ROME – The United Nations World Food Programme (WFP) is activating its revamped approach to operations in Ethiopia, a major step which will start to reach 3.2 million people with food assistance for the first time since June 2023. WFP food aid was suspended nationwide following reports of large-scale diversions earlier this year.

This is the culmination of a complete evaluation and reset of WFP operations in Ethiopia focused on transparency, evidence, and operational independence. WFP’s new approach is underpinned by a robust set of safeguards and controls that have been extensively tested. These include:

  • Using clear criteria to identify and digitally register the most vulnerable households and people;
  • Working with local communities to verify those in greatest need;
  • Reinforced commodity tracking to follow food movements from warehouses to beneficiaries; and
  • Increased monitoring and community feedback and reporting mechanisms that will unearth and quickly escalate potential misuse of food aid.

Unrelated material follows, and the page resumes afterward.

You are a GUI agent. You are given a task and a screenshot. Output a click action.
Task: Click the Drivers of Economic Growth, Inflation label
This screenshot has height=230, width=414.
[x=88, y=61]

“WFP teams and our partners have been working around the clock to get to this point”, said Cindy McCain, WFP Executive Director. “This approach, supported by both the Government and partners, sets a new standard for humanitarian assistance in the country. We are now fully focused on getting food aid into the hands of Ethiopians who have gone too long without it.”

Following the success of limited-scale distributions carried out in Ethiopia’s Tigray region to test the new systems, WFP will roll out food distributions for drought- and conflict-affected people in Afar, Amhara, Somali, and Tigray regions. Food assistance will then expand to more of the most vulnerable populations once the new controls and measures are implemented at the regional level.

Last month, WFP resumed food assistance to nearly 900,000 refugees in camps across five regions in the country, after making major reforms to refugee programmes. Ethiopia hosts refugees mostly from Somalia, South Sudan, and Eritrea, as well as about 35,000 people who have fled from Sudan in recent months – and WFP works closely with the UN High Commissioner for Refugees (UNHCR) and other partners to provide food and other support.

While initially drawing upon in-country food stocks, WFP urgently needs US $178 million to keep reaching and delivering food assistance to the most vulnerable people in Ethiopia until April 2024.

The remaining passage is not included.